Depuis sa naissance, Denis Flahaut a été bercé par les echos du Grand Prix de Denain. Dans la région, sa famille est étroitement liée à l'histoire du vélo. Et tous ceux qui ont suivi l'actualité ces trente dernières années savent très bien que le clan était réputé pour sa pointe de vitesse.
Même si les époques ne peuvent être comparées, il ne fait pas de doute que Denis est celui qui a le coup de reins le plus dévastateur. Chez les amateurs, il a fait quelques victimes sous le maillot de Raismes et Christian Davaine, le conseiller technique régional, un orfèvre, assure à qui veut l'entendre que Flahaut est certainement le finisseur le plus incisif du peloton français.
Pourtant le nordiste, qui habite Prouvy, a cinq bornes de la ligne d'arrivée de la célébre classique, n'a trouvé un viatique chez les professionnels que cette année. Or il a vingt-sept ans et seule la modeste équipe Flanders a consenti à l'accueillir. Un choix qu'elle ne regrette pas. Car l'ancien champion des Flandres, seul Français dans cette formation à coloration belge, hollandaise, bulgare et russe apprend bien son métier. Lui qui était réfractaire aux longues distances, tient le coup sur deux cents bornes. Il en a fourni la preuve sur les récents Trois jours de la Panne, où une étape, qu'il a finie, atteignait deux cent trente kilomètres. Et même s'il boucle la distance sans pouvoir se mêler aux meilleurs, il est évident qu'il a pris du coffre. Sur les semi-classiques, il a aussi terminé deux fois huitième, une fois treizième et une autre en vingt-quatrième position. A chaque fois, il a réglé le groupe dans lequel il avait trouvé place. Et preuve s'il en est de l'estime dont il bénéficie désormais en Belgique, sa côte dans les kermesses dépasse parfois celle de Steels ou de Rodrigues à la bourse des valeurs. Il ne lui manque qu'une victoire pour assumer pleinement sa nouvelle position...

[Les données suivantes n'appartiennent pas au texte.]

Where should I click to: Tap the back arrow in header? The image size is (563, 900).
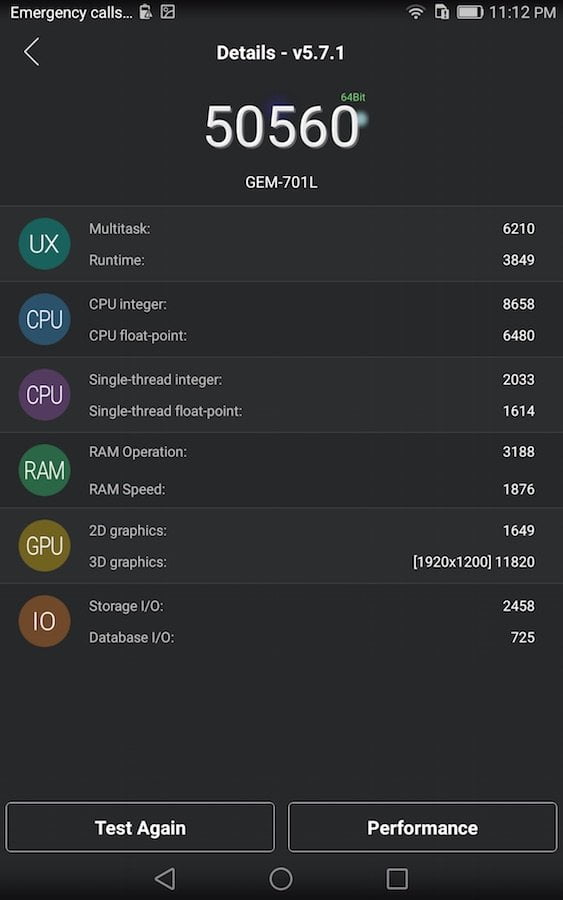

"Le rythme est tellement plus élevé chez les pros, que je me garderai bien d'annoncer quoique ce soit. Mais mon équipe sait très bien que je vais évoluer à domicile et que le parcours entièrement plat me convient parfaitement. Mon directeur sportif, Frans Assez, me fait confiance et je serai protégé ce jour-là. Je ferai tout pour ne pas les décevoir, ainsi que mes nombreux supporters qui effectueront le déplacement. Et si je suis encore dans le coup à l'arrivée, je ne ferai aucun complexe."